DIE ZEIT: Herr Özdemir, es heißt, die Grünen werden es nicht vergessen, dass die SPD in Berlin das Bündnis platzen ließ . Spricht so nicht der ewige Kellner, der auf den Koch sauer ist?

Cem Özdemir: Das war nicht meine Wortwahl. Aber die SPD ließ hier ein letztes Mal die alte Basta-Politik aufleben. Damit ist Wowereit gescheitert. Ich kann ihm nur raten, mal nach Baden-Württemberg zu schauen, wie fair die Grünen da mit dem Juniorpartner SPD umgehen.

ZEIT: Sind nicht vor allem die Grünen in der links gestimmten Hauptstadt gescheitert?

Özdemir: Das ist schlecht für die Hauptstadt. Aber Berlin ist nicht das Ende der Welt und auch nicht das Ende von Rot-Grün. Wir haben in Berlin im Unterschied zur SPD zugelegt, wenn auch nicht so viel, wie wir wollten. Wir regieren 33 Millionen Menschen erfolgreich, sitzen in 16 von 16 Landtagen. Etwas müssen wir ja richtig machen.

ZEIT: Sind die Grünen im Nachklang von Berlin jetzt wieder die Dagegen-Partei?

Özdemir: Das ist Unsinn. Wir sind die treibende Kraft bei dem aktuell wichtigsten Großprojekt der Energiewende. Es kann doch nicht sein, dass die SPD sagt: Hier sind unsere Lieblingsprojekte, und alle, die diese nicht zu 100 Prozent mittragen wollen, sind irrationale Wutbürger. An der Schweiz und ihrem Gotthardtunnel, über den es eine Volksabstimmung gab, sieht man doch: Man kann ein Hochtechnologieland sein und große, verbraucherfreundliche Infrastrukturprojekte in kürzerer Zeit vollenden, gerade auch dank der direkten Demokratie. Die SPD sagt: Je mehr Beton, desto besser. So läuft das für uns nicht. Für uns müssen Infrastrukturmaßnahmen finanziell machbar, sinnvoll und zukunftsfähig sein. Mancher will eine Brücke bauen, wo es überhaupt keinen Fluss gibt.

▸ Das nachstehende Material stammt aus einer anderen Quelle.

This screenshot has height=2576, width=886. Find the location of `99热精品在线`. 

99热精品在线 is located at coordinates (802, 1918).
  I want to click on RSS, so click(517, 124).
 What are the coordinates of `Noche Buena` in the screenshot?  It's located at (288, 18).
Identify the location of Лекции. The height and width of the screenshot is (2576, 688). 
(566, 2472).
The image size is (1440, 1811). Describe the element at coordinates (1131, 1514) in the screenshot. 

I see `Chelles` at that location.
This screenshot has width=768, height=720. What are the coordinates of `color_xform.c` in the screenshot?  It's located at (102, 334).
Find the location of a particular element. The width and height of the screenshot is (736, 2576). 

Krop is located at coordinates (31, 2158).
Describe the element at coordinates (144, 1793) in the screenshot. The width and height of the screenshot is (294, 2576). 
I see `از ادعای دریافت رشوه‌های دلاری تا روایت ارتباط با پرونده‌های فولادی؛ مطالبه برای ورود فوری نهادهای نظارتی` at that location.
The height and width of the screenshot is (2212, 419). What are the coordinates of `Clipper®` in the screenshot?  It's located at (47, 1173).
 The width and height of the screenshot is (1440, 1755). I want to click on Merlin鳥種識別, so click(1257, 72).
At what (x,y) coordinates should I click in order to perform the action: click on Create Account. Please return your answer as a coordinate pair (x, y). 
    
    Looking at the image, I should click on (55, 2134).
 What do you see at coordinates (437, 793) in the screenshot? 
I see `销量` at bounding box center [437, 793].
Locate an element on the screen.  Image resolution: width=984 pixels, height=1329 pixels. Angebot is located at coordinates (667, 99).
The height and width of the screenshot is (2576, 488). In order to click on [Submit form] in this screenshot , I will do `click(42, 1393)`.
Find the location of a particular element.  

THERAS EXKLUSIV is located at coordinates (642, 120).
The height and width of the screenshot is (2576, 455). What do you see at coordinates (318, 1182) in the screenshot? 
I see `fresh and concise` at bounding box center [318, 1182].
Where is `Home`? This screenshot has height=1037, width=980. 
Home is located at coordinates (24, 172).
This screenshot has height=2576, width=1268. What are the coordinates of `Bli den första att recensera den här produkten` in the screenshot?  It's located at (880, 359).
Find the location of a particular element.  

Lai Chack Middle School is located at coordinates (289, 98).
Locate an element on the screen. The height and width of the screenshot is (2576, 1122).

ZEIT: Mit so einem Dissens in Sachen Wachstum – wie soll das werden mit Rot-Grün im Bund 2013?

Özdemir: Die SPD erlitt mit der Strategie, die besseren Grünen zu sein, beim Atomausstieg Schiffbruch. Das ist nicht ihnen zugute gekommen, sondern uns. Jetzt haben sie sich darauf verlegt, stärker wieder ihr industriepolitisches Profil zu schärfen. Solange das nicht dazu führt, dass wir uns gegenseitig Stimmen wegnehmen – und es dann zu einer Großen Koalition kommt, weil es am Ende nicht reicht –, solange wir also beide zulegen, soll mir das recht sein. Ich will keine Öko-Partei aus der SPD machen, und wir werden keine besseren Sozialdemokraten.

ZEIT: Wozu braucht die Bundesrepublik die Grünen nach dem Atomausstieg noch?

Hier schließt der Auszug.